**PAGE EXTRACT**
»»

This is an ICE trap, since "#" forces a split while "!reload_completed"
prevents one after reload.

I think the theoretically correct way would be to use operand 0 as a
temporary when reload_completed, which in turn means making it an
earlyclobber.

However, IIUC, this pattern would only be formed from combining
three distinct patterns.  Is that right?  If so, we should be able
to handle it as a plain define_split, with no define_insn.
That should make things simpler, so would be worth trying before
the changes I mentioned above.

> +  [(const_int 0)]
>  {
> -  unsigned HOST_WIDE_INT size
> -    = (1ULL << GET_MODE_UNIT_BITSIZE (<VNARROWQ>mode)) - 1;
> -  rtx elt = unwrap_const_vec_duplicate (operands[2]);
> -  if (!CONST_INT_P (elt) || UINTVAL (elt) != size)
> -    FAIL;
> -
> -  rtx addend = gen_reg_rtx (<MODE>mode);
> -  rtx val = aarch64_simd_gen_const_vector_dup (<VNARROWQ2>mode, 1);
> -  emit_move_insn (addend, lowpart_subreg (<MODE>mode, val, <VNARROWQ2>mode));
> -  rtx tmp1 = gen_reg_rtx (<VNARROWQ>mode);
> -  rtx tmp2 = gen_reg_rtx (<MODE>mode);
> -  emit_insn (gen_aarch64_addhn<mode> (tmp1, operands[1], addend));
> -  unsigned bitsize = GET_MODE_UNIT_BITSIZE (<VNARROWQ>mode);
> -  rtx shift_vector = aarch64_simd_gen_const_vector_dup (<MODE>mode, bitsize);
> -  emit_insn (gen_aarch64_uaddw<Vnarrowq> (tmp2, operands[1], tmp1));
> -  emit_insn (gen_aarch64_simd_lshr<mode> (operands[0], tmp2, shift_vector));
> +  rtx tmp = gen_reg_rtx (<VNARROWQ>mode);
> +  emit_insn (gen_aarch64_addhn<mode> (tmp, operands[1], operands[2]));
> +  emit_insn (gen_aarch64_uaddw<Vnarrowq> (operands[0], operands[4], tmp));
>    DONE;
> -})

««

**TASK INSTRUCTIONS**
1. Answer these questions about the patch review:
(a) What does "#" force?
(b) Using operand 0 as a temporary when reload_completed would in turn mean making it what?
(c) The pattern would only be formed from combining how many distinct patterns?
2. Print everything in the patch review from "This is an ICE" down to "with no define_insn.", unchanged.
Use only the patch review to answer.

**GIVEN RECORDS**
»»

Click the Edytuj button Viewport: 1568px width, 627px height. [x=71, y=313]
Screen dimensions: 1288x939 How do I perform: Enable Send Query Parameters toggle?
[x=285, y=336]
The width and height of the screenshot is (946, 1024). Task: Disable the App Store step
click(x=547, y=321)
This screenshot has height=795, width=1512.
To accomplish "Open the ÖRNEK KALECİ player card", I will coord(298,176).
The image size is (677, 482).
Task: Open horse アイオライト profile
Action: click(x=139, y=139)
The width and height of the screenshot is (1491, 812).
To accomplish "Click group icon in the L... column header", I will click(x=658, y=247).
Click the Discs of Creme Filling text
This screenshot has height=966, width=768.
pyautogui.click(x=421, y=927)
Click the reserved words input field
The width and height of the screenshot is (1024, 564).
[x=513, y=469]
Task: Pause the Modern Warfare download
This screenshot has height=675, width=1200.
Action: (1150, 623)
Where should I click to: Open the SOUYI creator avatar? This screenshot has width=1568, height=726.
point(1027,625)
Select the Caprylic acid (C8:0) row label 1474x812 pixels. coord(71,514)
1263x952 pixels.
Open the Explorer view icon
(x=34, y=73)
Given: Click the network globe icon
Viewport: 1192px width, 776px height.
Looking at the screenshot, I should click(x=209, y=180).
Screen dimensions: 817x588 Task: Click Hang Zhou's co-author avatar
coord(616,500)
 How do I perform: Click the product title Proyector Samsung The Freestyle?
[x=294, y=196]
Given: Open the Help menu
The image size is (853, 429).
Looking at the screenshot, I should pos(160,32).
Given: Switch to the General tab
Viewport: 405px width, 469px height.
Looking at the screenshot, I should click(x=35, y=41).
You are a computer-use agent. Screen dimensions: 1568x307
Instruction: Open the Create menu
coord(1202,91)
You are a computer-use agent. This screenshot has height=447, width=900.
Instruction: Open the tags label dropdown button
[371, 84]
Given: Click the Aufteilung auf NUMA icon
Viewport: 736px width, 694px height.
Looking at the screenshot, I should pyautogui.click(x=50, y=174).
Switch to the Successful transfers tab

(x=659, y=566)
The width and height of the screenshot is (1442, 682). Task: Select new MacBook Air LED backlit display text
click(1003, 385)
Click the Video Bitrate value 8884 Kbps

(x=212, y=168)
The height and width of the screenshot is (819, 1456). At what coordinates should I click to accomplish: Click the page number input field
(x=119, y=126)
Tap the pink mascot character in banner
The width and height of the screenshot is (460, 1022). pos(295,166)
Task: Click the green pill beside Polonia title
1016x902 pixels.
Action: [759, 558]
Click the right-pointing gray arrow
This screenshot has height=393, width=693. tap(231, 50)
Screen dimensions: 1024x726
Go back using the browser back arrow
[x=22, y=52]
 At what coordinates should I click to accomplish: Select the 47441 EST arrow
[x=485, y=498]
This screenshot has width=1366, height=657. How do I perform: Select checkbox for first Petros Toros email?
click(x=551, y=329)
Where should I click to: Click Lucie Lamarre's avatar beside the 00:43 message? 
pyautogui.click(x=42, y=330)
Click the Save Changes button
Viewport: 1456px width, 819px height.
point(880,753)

««

**SOLUTION SET**
1.
(a) A split.
(b) An earlyclobber.
(c) Three.

2.
This is an ICE trap, since "#" forces a split while "!reload_completed"
prevents one after reload.

I think the theoretically correct way would be to use operand 0 as a
temporary when reload_completed, which in turn means making it an
earlyclobber.

However, IIUC, this pattern would only be formed from combining
three distinct patterns.  Is that right?  If so, we should be able
to handle it as a plain define_split, with no define_insn.